*QUOTED PASSAGE:*

Labelbox

On-Premise or VPN/VPC Data

Labelbox works with source data hosted on-premise or on a private cloud. The source data is accessed directly from the client computer and never shared (or accessible) by Labelbox.

Using Labelbox with on-premise or private cloud source data means Labelbox will not have access to any of the source data (images, text, etc...), and Labelbox will only store the label annotation data created in the interface.

Private Cloud Data using VPN/VPC

To enable teams of remote workers to access on-premise or private cloud data, use a VPN. Here's some resources on setting up a VPN tor popular hosting providers:

Create a File with URLs

If your data is hosted in the cloud (e.g. Amazon S3), you can point Labelbox to your data by creating a JSON file or a CSV file with URLs to each file.

Creating a JSON file (Recommended)

Create a JSON file containing the data URLs. For example, here is a JSON snippet for importing data hosted in Google Storage: Download an example JSON file here.

[
  {
    "externalId": "ab65d5e99w13",
    "imageUrl": "https://storage.googleapis.com/labelbox-example-datasets/tesla/104836109-p100d-review-5.1910x1000.jpeg"
  },
  {
    "externalId": "ljk6s544a7f8",
    "imageUrl": "https://storage.googleapis.com/labelbox-example-datasets/tesla/2017-Tesla-Model-3-top-view.jpg"

*GOALS:*
**1)** On the Labelbox page, what does Labelbox store when the source data is kept on-premise or in a private cloud?
**2)** Print the Labelbox page from "Using Labelbox with" to "in the interface.".

*DATA BLOCK:*
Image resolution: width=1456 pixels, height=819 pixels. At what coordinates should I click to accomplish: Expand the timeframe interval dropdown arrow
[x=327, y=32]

*ANSWERS TO EACH TASK:*
**1)** Only the label annotation data created in the interface.

**2)**
Using Labelbox with on-premise or private cloud source data means Labelbox will not have access to any of the source data (images, text, etc...), and Labelbox will only store the label annotation data created in the interface.